Artificial intelligence (A.I.) systems, like humans, need to learn new tasks over time. However, when learning something new, they often forget previously learned knowledge, a problem known as catastrophic forgetting. One promising solution is the Mixture of Experts (MoE) approach, where several smaller A.I. models (“experts”) work together, and only a few are activated for a given task. Yet, because the same experts continue learning multiple tasks over time, they can still forget earlier knowledge and become overly confident when encountering data that resembles previous tasks, relying too much on shared patterns instead of the most relevant features of the current data.

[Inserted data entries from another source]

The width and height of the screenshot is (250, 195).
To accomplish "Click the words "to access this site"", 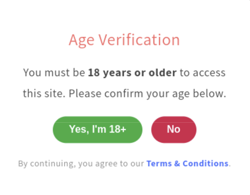I will 202,73.
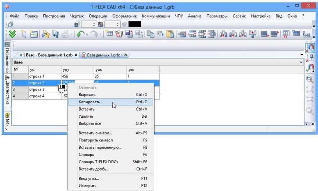Viewport: 318px width, 191px height.
Task: Choose Копировать in the context menu
Action: click(x=89, y=102)
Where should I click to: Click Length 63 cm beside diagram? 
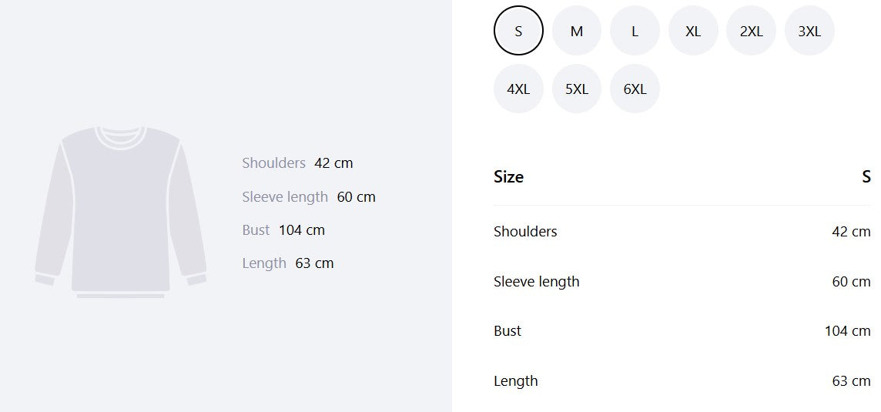288,263
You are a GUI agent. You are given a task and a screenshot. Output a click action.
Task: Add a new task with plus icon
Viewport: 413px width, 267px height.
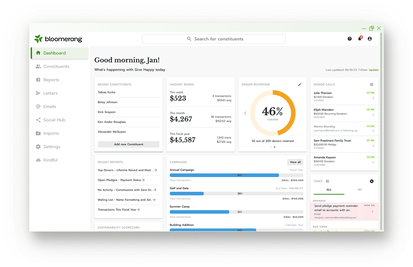(372, 181)
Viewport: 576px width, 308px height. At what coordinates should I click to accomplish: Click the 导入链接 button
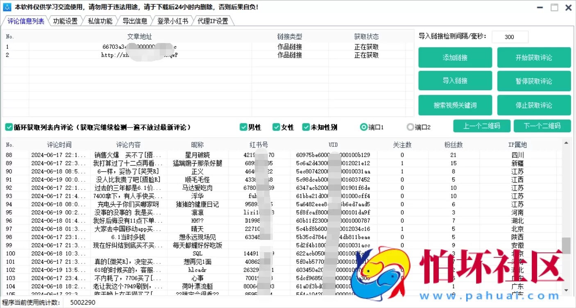tap(455, 81)
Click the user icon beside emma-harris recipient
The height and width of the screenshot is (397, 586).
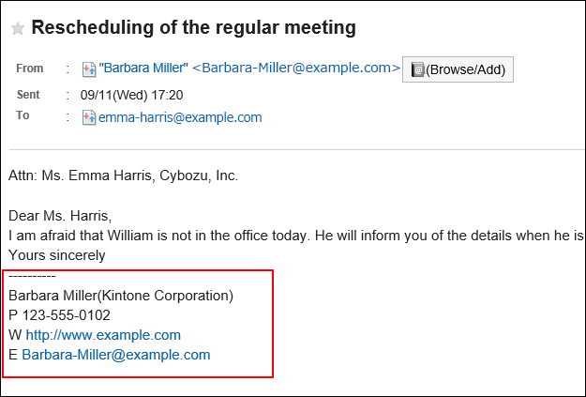click(x=89, y=117)
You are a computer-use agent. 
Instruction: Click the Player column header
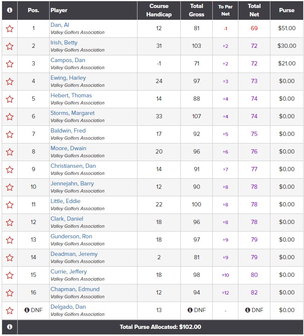pyautogui.click(x=59, y=10)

To address this, we propose an expanding expert framework that continuously adds new experts over time. This avoids retraining old experts or requiring a task identifier, helping prevent forgetting. Yet, experts who learn independently can become overconfident due to limited communication. We introduce confidence-based communication between experts to help them recognize familiar patterns and learn more cautiously. During prediction, experts can rely on their own predictions or defer to more confident experts. We also use a weighting mechanism to identify the best expert for each image. Across several continual learning benchmarks, our approach improves robustness without storing old data, using extra datasets, or requiring a separate expert selector.
Method Overview
Figure 1: (a) CLIP confidently predicts the correct class “cat” when the true label is present, but makes a high-confidence mistake (open-set error) when the “cat” label is absent. (b) training: open-set errors from previous experts filter semantically similar samples (Equation 3), and selective scaling (shown as darker green) calibrates the current expert (Equation 4). The expert also learns a multivariate Gaussian from the vision embeddings (Equation 7). (c) expert architecture as adapters that support residual updates by caching frozen activations, enabling adapter updates without full backbone recomputation in order to enable efficient inference. (d) inference: MD offers sample-specific guidance (darker purple denotes weight) (Equation 8).